• RECORD EXTRACTS
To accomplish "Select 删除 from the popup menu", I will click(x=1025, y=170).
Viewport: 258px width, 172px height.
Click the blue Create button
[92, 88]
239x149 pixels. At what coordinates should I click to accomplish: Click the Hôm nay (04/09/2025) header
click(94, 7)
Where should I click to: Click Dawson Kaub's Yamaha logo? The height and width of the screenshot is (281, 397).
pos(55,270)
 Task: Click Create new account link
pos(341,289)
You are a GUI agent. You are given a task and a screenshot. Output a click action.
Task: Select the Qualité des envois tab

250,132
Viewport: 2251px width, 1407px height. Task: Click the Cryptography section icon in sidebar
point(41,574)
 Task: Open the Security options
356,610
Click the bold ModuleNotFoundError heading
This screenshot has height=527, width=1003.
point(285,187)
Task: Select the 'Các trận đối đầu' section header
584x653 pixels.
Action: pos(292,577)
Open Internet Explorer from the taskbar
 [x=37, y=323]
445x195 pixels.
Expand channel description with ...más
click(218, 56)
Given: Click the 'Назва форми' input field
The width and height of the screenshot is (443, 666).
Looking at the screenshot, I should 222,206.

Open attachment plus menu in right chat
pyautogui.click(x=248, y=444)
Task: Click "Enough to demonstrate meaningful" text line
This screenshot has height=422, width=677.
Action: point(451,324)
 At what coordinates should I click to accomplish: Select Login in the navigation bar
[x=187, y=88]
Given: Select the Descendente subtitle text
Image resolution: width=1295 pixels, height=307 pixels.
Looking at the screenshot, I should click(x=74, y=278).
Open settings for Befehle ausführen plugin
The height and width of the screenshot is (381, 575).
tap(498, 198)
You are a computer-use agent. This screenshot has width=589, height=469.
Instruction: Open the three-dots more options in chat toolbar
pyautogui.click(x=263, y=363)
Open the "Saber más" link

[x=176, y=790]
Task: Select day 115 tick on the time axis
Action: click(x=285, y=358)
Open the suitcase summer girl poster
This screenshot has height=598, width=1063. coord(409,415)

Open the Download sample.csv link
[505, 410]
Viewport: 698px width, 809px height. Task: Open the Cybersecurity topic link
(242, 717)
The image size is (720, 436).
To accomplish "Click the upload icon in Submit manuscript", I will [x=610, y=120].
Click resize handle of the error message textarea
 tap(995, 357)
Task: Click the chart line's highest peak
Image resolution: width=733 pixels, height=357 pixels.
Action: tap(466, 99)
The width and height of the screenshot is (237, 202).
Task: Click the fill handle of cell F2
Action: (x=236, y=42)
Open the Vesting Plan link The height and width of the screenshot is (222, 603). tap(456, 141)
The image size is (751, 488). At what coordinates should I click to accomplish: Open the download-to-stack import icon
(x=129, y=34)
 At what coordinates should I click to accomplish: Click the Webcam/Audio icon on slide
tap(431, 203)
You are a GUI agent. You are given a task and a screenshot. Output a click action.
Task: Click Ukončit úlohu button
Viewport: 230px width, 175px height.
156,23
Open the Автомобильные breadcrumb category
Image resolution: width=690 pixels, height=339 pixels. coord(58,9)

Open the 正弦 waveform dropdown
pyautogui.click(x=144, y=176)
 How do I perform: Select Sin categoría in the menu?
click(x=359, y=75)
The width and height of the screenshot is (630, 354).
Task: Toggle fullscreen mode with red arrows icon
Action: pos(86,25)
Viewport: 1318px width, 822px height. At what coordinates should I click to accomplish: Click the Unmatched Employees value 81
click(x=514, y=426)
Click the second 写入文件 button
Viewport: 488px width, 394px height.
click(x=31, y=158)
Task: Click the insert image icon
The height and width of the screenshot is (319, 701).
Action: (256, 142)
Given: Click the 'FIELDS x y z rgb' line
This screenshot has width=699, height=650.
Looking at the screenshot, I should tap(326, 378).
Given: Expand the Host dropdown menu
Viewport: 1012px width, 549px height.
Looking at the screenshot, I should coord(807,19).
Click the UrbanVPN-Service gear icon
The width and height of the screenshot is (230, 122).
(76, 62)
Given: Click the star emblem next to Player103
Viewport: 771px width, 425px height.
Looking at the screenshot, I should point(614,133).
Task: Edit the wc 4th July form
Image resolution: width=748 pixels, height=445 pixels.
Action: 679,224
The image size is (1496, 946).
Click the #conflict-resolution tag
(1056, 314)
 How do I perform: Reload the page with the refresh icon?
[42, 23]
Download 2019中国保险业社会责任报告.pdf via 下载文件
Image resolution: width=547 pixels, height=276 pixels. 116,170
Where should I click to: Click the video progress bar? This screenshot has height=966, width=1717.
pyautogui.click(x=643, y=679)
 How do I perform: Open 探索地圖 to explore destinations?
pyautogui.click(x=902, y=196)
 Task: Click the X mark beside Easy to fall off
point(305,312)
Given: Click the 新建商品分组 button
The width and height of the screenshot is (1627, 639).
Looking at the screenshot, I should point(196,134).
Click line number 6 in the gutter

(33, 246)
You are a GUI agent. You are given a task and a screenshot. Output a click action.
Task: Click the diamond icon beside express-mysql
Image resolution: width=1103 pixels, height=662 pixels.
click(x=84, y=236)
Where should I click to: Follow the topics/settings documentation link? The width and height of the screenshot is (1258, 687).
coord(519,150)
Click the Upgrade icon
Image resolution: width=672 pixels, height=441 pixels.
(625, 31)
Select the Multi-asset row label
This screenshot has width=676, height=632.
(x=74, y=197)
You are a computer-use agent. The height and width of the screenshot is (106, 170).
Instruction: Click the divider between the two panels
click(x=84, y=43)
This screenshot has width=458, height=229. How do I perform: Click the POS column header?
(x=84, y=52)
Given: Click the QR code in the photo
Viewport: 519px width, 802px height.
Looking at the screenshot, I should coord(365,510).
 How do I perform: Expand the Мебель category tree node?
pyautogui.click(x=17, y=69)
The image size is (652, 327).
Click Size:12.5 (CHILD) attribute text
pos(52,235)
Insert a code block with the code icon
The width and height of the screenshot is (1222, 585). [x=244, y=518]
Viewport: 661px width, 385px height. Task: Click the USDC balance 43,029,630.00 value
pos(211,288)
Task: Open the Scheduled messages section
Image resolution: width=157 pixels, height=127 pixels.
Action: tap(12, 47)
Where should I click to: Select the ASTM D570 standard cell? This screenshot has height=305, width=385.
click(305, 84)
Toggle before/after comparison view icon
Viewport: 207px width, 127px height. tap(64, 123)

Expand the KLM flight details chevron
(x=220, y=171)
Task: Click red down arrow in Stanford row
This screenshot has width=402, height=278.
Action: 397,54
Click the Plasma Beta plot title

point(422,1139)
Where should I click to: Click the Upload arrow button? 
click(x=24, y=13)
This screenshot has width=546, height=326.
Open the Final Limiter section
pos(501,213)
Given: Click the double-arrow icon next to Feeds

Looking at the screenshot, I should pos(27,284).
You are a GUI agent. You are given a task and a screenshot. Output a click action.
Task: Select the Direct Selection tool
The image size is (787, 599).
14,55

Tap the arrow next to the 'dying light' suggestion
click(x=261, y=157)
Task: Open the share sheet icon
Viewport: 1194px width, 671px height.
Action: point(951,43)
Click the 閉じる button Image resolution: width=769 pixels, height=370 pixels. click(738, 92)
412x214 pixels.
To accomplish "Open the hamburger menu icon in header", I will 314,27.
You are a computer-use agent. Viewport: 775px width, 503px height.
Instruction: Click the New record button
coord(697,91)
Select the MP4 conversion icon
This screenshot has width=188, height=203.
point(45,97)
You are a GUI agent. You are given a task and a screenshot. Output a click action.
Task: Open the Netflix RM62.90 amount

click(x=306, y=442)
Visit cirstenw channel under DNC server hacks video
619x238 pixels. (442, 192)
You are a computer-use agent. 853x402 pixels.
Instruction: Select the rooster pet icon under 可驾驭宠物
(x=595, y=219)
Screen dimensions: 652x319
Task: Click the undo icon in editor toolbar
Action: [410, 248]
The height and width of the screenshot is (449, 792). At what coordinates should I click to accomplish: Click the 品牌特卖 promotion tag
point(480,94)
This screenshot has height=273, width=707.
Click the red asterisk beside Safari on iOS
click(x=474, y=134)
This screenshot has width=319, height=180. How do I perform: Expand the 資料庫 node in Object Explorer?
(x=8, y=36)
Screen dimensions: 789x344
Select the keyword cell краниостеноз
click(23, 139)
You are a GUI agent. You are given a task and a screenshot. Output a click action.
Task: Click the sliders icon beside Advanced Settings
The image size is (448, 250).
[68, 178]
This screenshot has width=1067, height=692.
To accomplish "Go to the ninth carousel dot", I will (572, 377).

• EXERCISE REQUIREMENTS
Your answer must consist solely of the lines above between the line holding "Task: Select the Qualité des envois tab" and the line holding "Given: Click the 'Назва форми' input field", inclusive, copied exactly.

• OUTPUT OF THE EXERCISE
Task: Select the Qualité des envois tab

250,132
Viewport: 2251px width, 1407px height. Task: Click the Cryptography section icon in sidebar
point(41,574)
 Task: Open the Security options
356,610
Click the bold ModuleNotFoundError heading
This screenshot has height=527, width=1003.
point(285,187)
Task: Select the 'Các trận đối đầu' section header
584x653 pixels.
Action: pos(292,577)
Open Internet Explorer from the taskbar
 [x=37, y=323]
445x195 pixels.
Expand channel description with ...más
click(218, 56)
Given: Click the 'Назва форми' input field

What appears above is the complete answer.